I just got my first iron at christmas but my sistser has used hers for two years now....

it jsut takes practise. I am sure there are others here that have more expeirence that I do since it takes me almost 3 hours to do my hair with it i don't use it that much lol


----------



## pico's parent (Apr 5, 2004)

You have gorgeous hair that many women would kill for, you know! I have the same wavy/curly locks and I can understand your desire to do something different. After years of orange juice cans, blowdrying, etc. I decided in my Senior years to just go au natural (except for Miss Clairol, of course).

I couldn't help you with the flat irons but I just wanted to tell you I love your hair!


----------



## LexiAndNikkisMom (Apr 13, 2004)

Thanks! I love my new color. I was so sick of the dark hair. For me it was dark since I've always had blond hair. Most of the time it was a light/medium blond. One nice thing about the dark hair was it was about the same shade as my natural hair color (which has darkened a lot as I got older), so I was able to go almost 5 months between colorings. I could have gone longer because you really couldn't see any roots. Normally I can only go 3/4 months before it starts to grow out and drive me nuts.

The flat iron I bought has a heat setting which I set to the lowest for my type of hair. Guess I will try turning it up. 

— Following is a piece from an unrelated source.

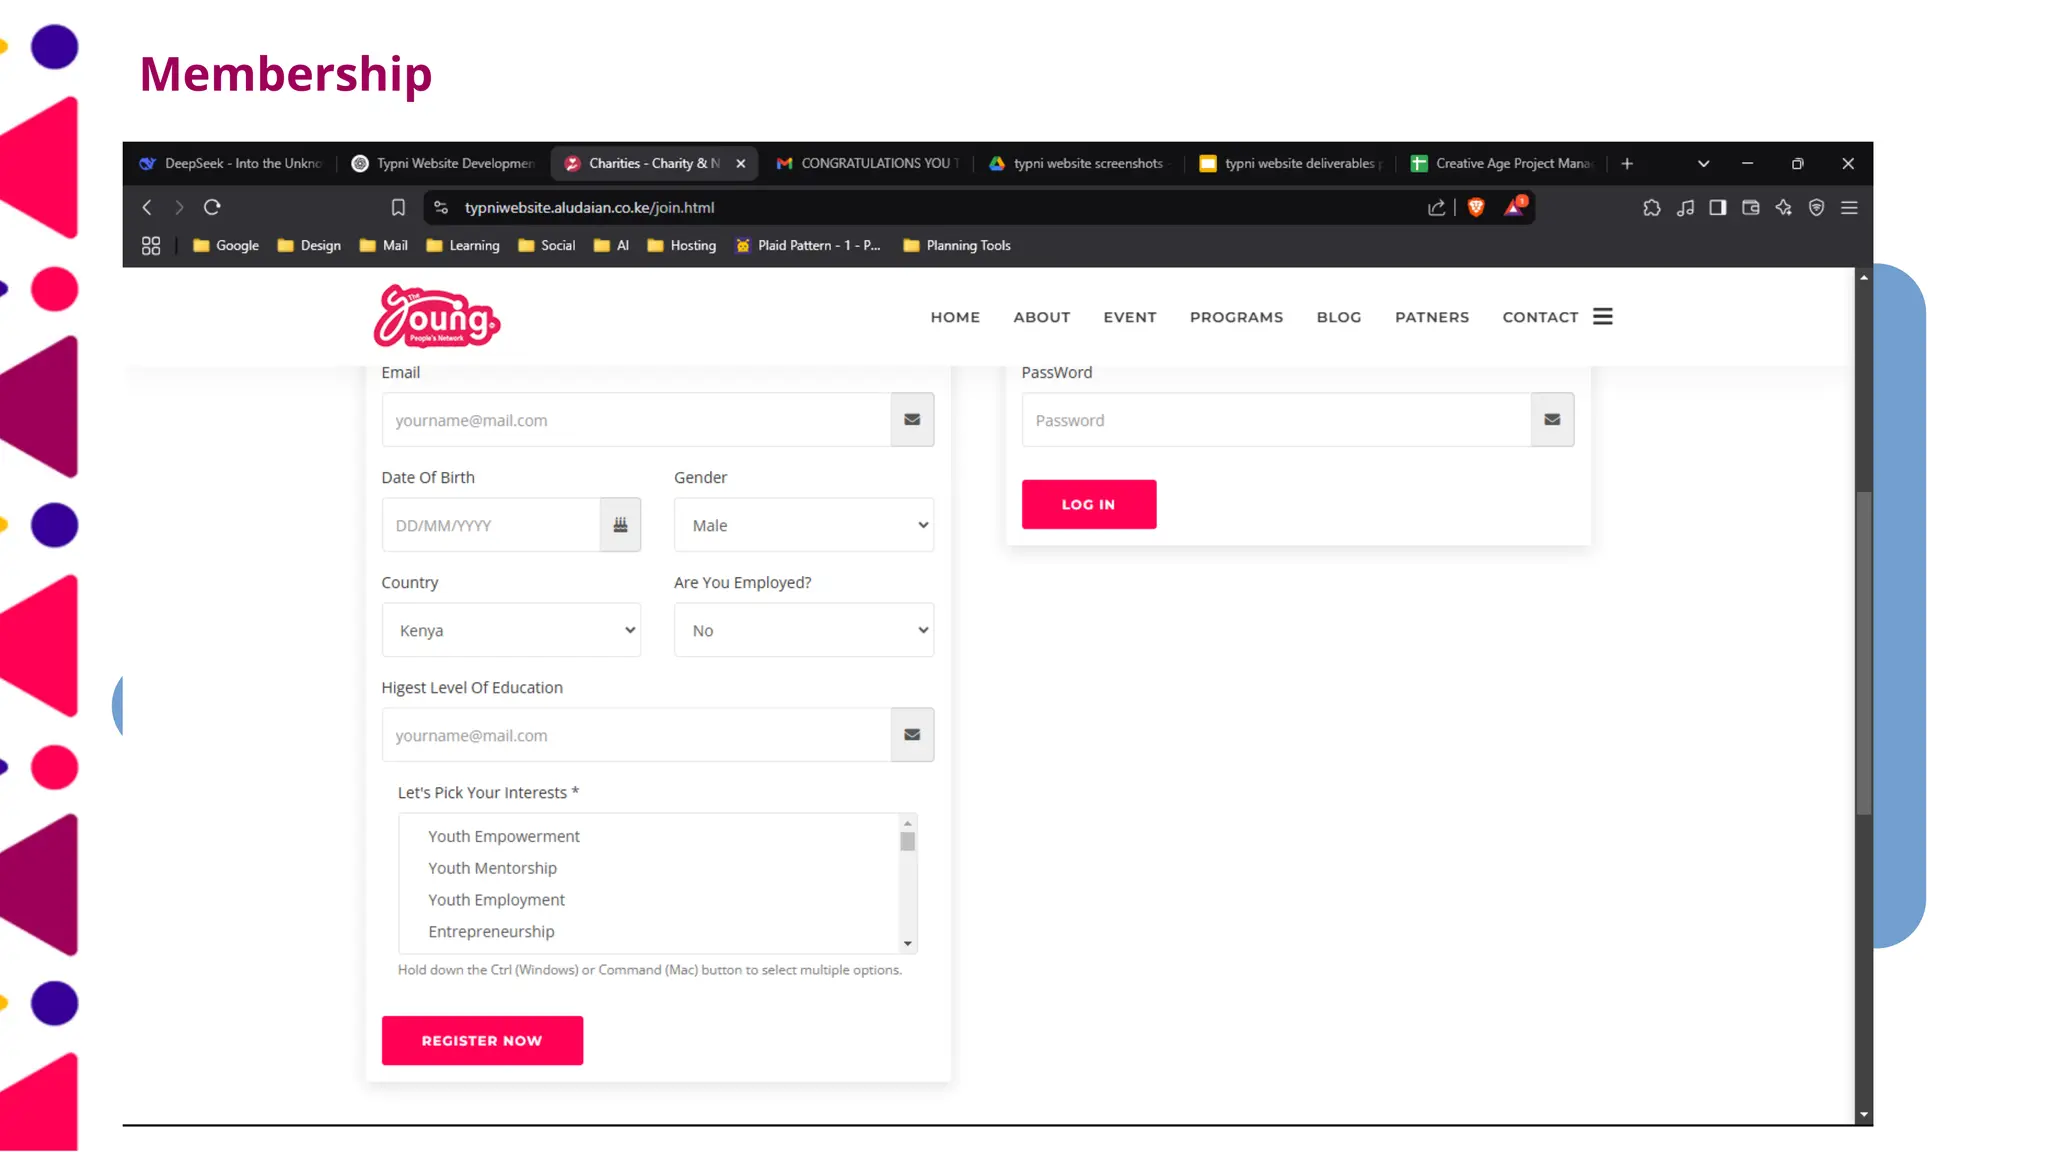Expand the Are You Employed dropdown
The height and width of the screenshot is (1152, 2048).
[803, 630]
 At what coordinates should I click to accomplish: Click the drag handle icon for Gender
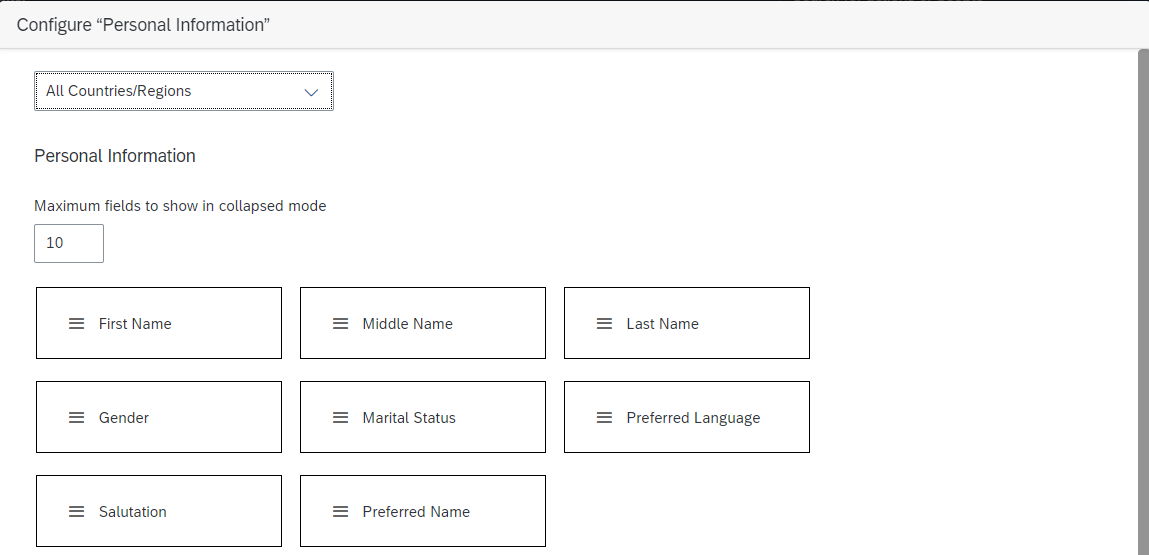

The only product my hair dresser said to use was a mouse and then after I get done styling I could use some of the curly gel stuff I used before to kind of puff it a little so that it wasn't too flat.


----------



## Karen542 (May 4, 2005)

Great hair color


----------



## LexiAndNikkisMom (Apr 13, 2004)

> You have gorgeous hair that many women would kill for, you know! I have the same wavy/curly locks and I can understand your desire to do something different. After years of orange juice cans, blowdrying, etc. I decided in my Senior years to just go au natural (except for Miss Clairol, of course).
> 
> I couldn't help you with the flat irons but I just wanted to tell you I love your hair![/B]


Thanks!









I've embraced the curl for the last 5 years or so. Before that I fought it. LOL! I wanted straight hair then. Now I want long hair and the longer my hair gets the straight it is getting. When I was little I had really long (almost waist length), thick, straight, white blond hair. I didn't even know I had naturally curl hair until I was around 16 and got my hair cut to my shoulders.


----------



## Bailey Luda (Feb 14, 2006)

Yes... why flat Iron when you have such nice waves and body?!? The color is great on you... they did a great job!!! I have a flat iron that I have had since around Christmas and am very happy with it... it does take practice though... bought the Solia off of www.folica.com by reading customer reviews and searching for prices on the web. You dont need to get the most expensive but a better quality iron regulates thee heat better which help not to burn your hair... and looks wise does a better job straightening with even heat distribution. 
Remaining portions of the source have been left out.